Kutipan:
Skip to main content

Eksplanasi Meta Makna: 107 Muhammadiyah.


Pengetahuan sains, memiliki komponen "apa", "bagaimana", dan "untuk apa". Komponen tersebut, tergabung dalam philosophy ontologis-epistemologis-aksiologis.

Untuk sampai pada pemaparan mengenai "apa", "bagaimana", dan "untuk apa", kita harus memasukkan fenomena. Misalnya fenomena yang paling populis di jagat raya, adalah makna hidup.

Kenapa makna hidup? 
Sederhana saja, karena setiap manusia itu hidup. Ketika manusia hidup, maka dengan alamiah, ia akan mencari makna hidup. Jadi, makna hidup adalah "apa", dalam fenomena diatas. Taruhlah disini, bahwa makna hidup adalah mampu bermanfaat seluas-luasnya. 

Sekarang, kita lanjut dalam term "bagaimana". Maka, pertanyaan yang muncul adalah bagaimana makna hidup itu? Bagaimana mencarinya? Jadi, "bagaimana mencari", kemudian menjadi bagaimana mampu bermanfaat seluas-luasnya. Katakanlah disini, bahwa mampu bermanfaat seluas-luasnya, dengan menjadikan diri kita memiliki sikap inklusif dalam setiap hal. Dalam artian, menjadikan kebaikan sebagai indikatornya, bukan kekayaan, keturunan, maupun kepintaran.

Selanjutnya, kita masuk dalam komponen "untuk apa". Maka, pertanyaannya ialah, untuk apa menjadi mampu bermanfaat seluas-luasnya? Jawabnya, bisa beragam. Namun, jawaban yang paling universal adalah, agar bisa mencapai kebahagiaan. Dalam Islam, tentulah kebahagiaan di dunia dan akhirat.

Setelah kita mampu menjawab satu persatu pertanyaan "apa", "bagaimana", dan "untuk apa". Kini saatnya, kita memasuki gerbang "meta makna".

Kata "meta", berangkat dari bahasa Greece, artinya melampaui atau melebihi. Ketika disandingkan dan diteruskan menjadi meta makna, maka sederhanya berarti "melebihi atau melampaui makna".

Sedang kata makna, adalah "arti". Kata "arti" itu, masih genuine. Ketika ditambahkan imbuhan "ber" maka menjadi, berarti.

Diatas, kita sudah memberi salah satu fenomena "kemampuan bermanfaat".  Pertanyaannya, meta-makna apa yang terkandung dalam kemampuan bermanfaat itu? Atau melampaui arti apa yang terkandung dalam kemampuan bermanfaat itu?

Jawabannya adalah, meta-makna lagi. Dalam artian, sesuatu yang melampaui, serta terkandung dibalik kemampuan bermanfaat itu, ialah kebahagiaan. Sedang, kebahagiaan itu pun meta-makna, dalam arti masih terdapat yang "melampaui" lagi setelahnya, dan seterusnya, sampai tidak ada lagi kemampuan, atau setidaknya belum.

Catatan data
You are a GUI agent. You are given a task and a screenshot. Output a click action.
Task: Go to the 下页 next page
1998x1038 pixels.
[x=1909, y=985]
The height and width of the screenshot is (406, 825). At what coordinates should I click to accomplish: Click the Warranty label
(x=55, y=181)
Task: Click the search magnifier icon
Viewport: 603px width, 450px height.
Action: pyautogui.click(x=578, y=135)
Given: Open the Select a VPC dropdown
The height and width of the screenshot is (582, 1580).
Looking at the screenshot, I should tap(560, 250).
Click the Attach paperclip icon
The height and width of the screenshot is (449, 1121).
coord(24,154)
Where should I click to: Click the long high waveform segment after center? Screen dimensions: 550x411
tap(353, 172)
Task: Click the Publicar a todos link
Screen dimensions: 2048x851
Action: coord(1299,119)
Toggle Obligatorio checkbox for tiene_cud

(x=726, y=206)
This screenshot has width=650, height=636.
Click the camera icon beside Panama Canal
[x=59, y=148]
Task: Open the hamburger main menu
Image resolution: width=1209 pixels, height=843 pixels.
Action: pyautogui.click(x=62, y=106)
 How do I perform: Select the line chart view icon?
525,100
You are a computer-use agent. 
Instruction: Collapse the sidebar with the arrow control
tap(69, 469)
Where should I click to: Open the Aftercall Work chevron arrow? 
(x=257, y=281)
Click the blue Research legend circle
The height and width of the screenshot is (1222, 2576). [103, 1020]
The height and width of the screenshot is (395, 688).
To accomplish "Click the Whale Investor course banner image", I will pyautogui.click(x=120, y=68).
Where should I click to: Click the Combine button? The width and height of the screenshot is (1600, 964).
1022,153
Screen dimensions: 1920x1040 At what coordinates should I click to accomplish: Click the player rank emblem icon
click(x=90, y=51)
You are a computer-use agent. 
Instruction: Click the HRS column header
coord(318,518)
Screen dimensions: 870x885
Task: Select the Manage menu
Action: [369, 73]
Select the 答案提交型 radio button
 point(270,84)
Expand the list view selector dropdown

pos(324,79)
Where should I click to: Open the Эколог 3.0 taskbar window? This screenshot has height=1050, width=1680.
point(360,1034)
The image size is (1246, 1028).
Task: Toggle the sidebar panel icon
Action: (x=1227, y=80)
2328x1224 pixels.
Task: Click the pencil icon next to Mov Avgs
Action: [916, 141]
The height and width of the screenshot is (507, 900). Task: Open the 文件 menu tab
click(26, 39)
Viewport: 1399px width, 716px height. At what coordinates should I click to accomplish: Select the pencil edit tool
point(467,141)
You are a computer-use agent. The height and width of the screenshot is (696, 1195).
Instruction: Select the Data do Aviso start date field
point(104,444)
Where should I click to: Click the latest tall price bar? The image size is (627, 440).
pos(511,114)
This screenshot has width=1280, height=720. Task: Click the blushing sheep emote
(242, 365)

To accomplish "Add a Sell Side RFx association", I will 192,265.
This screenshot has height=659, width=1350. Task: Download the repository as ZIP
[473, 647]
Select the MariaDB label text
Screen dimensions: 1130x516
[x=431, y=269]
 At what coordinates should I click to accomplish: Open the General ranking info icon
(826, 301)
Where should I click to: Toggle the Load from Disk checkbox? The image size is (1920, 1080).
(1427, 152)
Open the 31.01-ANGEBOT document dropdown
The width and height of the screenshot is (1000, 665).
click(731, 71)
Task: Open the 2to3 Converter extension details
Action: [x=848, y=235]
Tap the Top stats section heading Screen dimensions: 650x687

Daftar Tugas:
(1) Sebutkan semua komponen pengetahuan sains yang tercantum dalam kutipan.
(2) Menurut kutipan, apa arti kata "meta"?
(3) Ringkas kutipan dalam dua kalimat.

Jawaban Lengkap:
(1) "Apa", "bagaimana", dan "untuk apa".

(2) Melampaui atau melebihi.

(3) Pengetahuan sains memiliki komponen "apa", "bagaimana", dan "untuk apa", yang diterapkan pada makna hidup sebagai kemampuan bermanfaat seluas-luasnya melalui sikap inklusif agar mencapai kebahagiaan. Meta makna berarti melampaui makna; yang melampaui kemampuan bermanfaat ialah kebahagiaan, dan kebahagiaan itu pun merupakan meta-makna yang masih dilampaui lagi oleh sesuatu setelahnya.